On a week like this, where panic selling overrides rational considerations like fundamentals or profitability, the best strategy is often to remain calm and ride out the swings until markets stabilize. If history is any indication, severe dislocations actually offer rare opportunities. Even “Champion” companies with a long outstanding track record are sharply down and such companies are masters in crisis like this.

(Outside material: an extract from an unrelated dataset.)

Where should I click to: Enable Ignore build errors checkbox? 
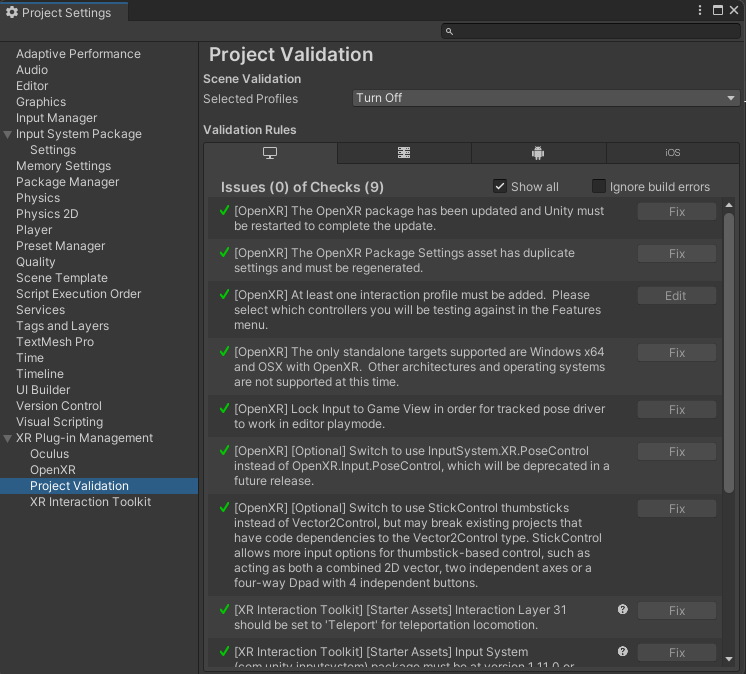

We have reviewed the financial gearing ratios of our universe. In general terms, natural resource companies appear to have learnt from the 2008/09 Great Financial Crisis (GFC). During that time emergency asset sales, restructures and equity raisings had to be undertaken, which exacerbated the downside for many share prices. This time financial leverage is a lot more modest. Nevertheless, we have run a bearish commodity price scenario based on the 2008/09 and 2015/16 cycles.

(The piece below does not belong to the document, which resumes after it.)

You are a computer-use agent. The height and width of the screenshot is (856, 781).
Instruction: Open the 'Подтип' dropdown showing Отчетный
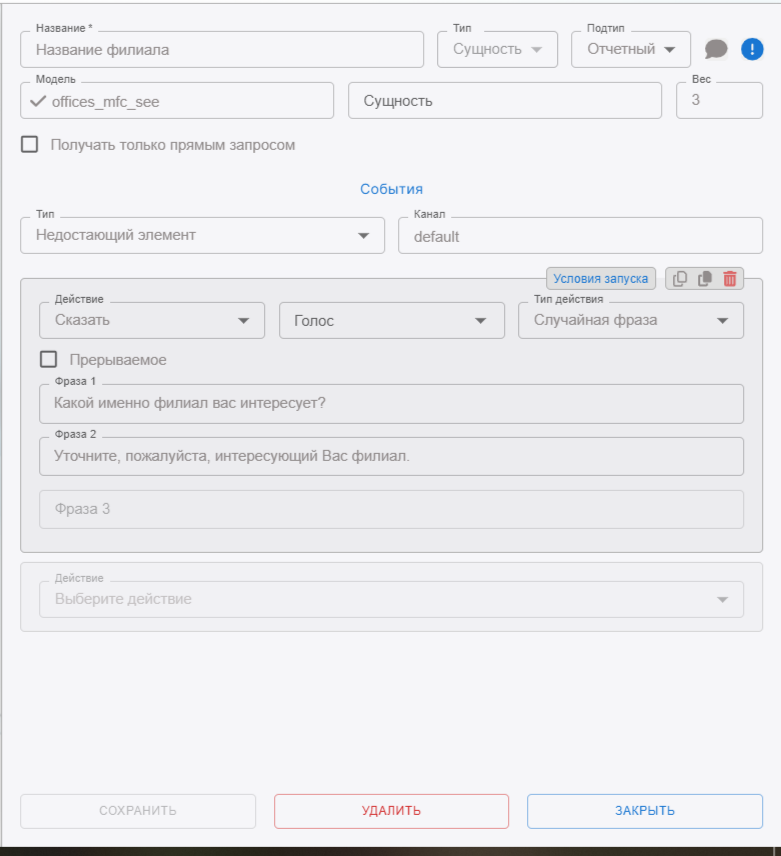[x=630, y=49]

For energy markets there is little historic precedent to oil markets experiencing both a demand and supply shock simultaneously. However, the impact of the GFC in 2008/09 and impact from breakdown of OPEC agreement during 2014-16 may be suitable extremes to consider. These would suggest a scenario of oil prices visiting $30/bl or lower and averaging 2020 in the mid-$40s. Most oil companies calculated 2020 budgets on $50-55/bl oil at the beginning of the year. However, if the markets averages $40/bl oil in 2020 operating cash flows would fall by 18-20% this year according to UBS. Integrated Majors gearing would end about 300bps higher at YE2020 at about an average of 29% net debt/cap. However, smaller players have significant higher leverage ratios. The oil universe has an avg. net debt/cap of +70%. Therefore some players will disappear, but some will consolidate and become much stronger.

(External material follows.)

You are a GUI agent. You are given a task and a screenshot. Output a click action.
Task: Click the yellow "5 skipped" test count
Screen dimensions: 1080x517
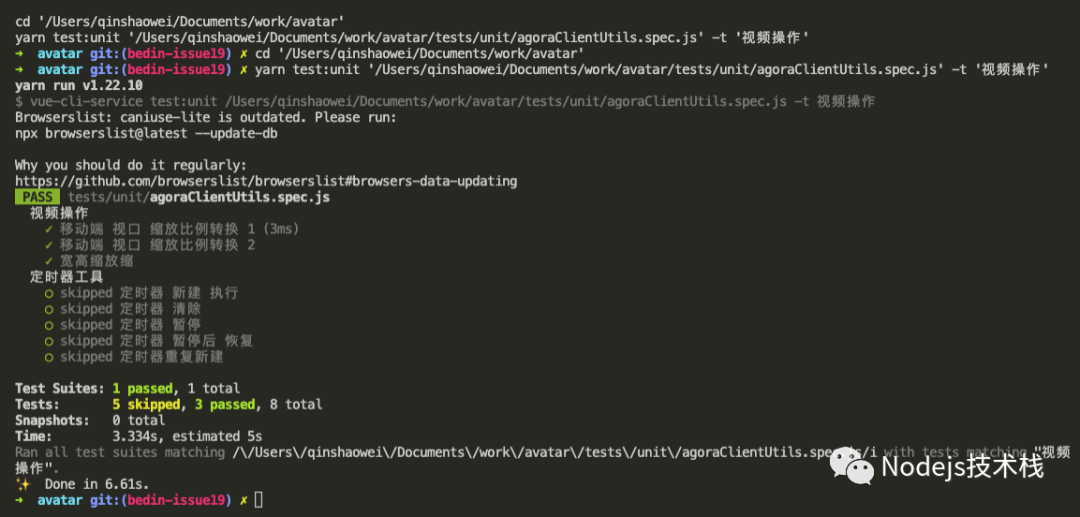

The Energy Champions Fund has currently a net debt/equity of 33%, P/B of 0.7x, P/CF of 2.4x, FCF yield 2020E of 12.7% and a dividend yield of 7.6%
For miners balance sheets are stronger vs 2015 and they are generally better positioned for a period of low prices. Total net debt of the industrial miners declined by 50% between YE2015 and YE19. The UBS spot commodity price scenario still implies a FCF yield of 10%, dividend yield of +10% and an EV/EBITDA 4x. A worst case scenario (commodity prices fall again 25%) would still result in a 5% FCF yield, dividend yield of 3% and an EV/EBITDA of 8x. This is because prices of copper, aluminium, iron ore and other resources have sold off recently, but have fared better than oil and equities, incl. the share prices of the miners who dig them up. Some analysts say the more muted response from metals should ultimately be seen as positive for other markets, given their price moves are often closely aligned with economic fundamentals.
The Industrial Metals Champions Fund has currently a net debt/equity of 23%, P/B of 1.4x, P/CF of 3.6x, FCF yield 2020E of 12.2% and a dividend yield of 8.1%
The Precious Metals Champions Fund has currently a net debt/equity of 11%, P/B of 1.8x, P/CF of 6.3x, FCF yield 2020E of 8.5% and a dividend yield of 2.1%
What is important to remember, is that the natural resource industry has dealt with sharp price declines several times in recent decades. Big oil and big mining companies have invested through those cycles. And we are convinced that most of them can and will defend its dividend through this period of cyclical weakness.
Macro data and commodity demand is likely to get worse before it gets better and it is too early to tell if we will see a ‘V’, ‘U’, ‘W’ or ‘L’ shaped recovery, but we believe monetary and fiscal stimulus will drive a recovery in commodity demand/ prices in the next 6 to 12 months and see significant value in natural resource companies.
For those of you that have been following us over the years, you may remember that our main commodity fund the Gateway Natural Resources Fund lost 60% on the 2008/09 GFC, but did +90% in 2009, and +150% by 2011.
Finally, this crash is frustrating for us because we had high hopes for commodities this year. Commodities were emerging from the slowdown of the previous few years and beginning to adjust to real fundamentals.
Last but not least, remember that commodities may be unloved, but they are needed.
We are open to further discussions and may send you further information on request.
We wish you all the best and good health!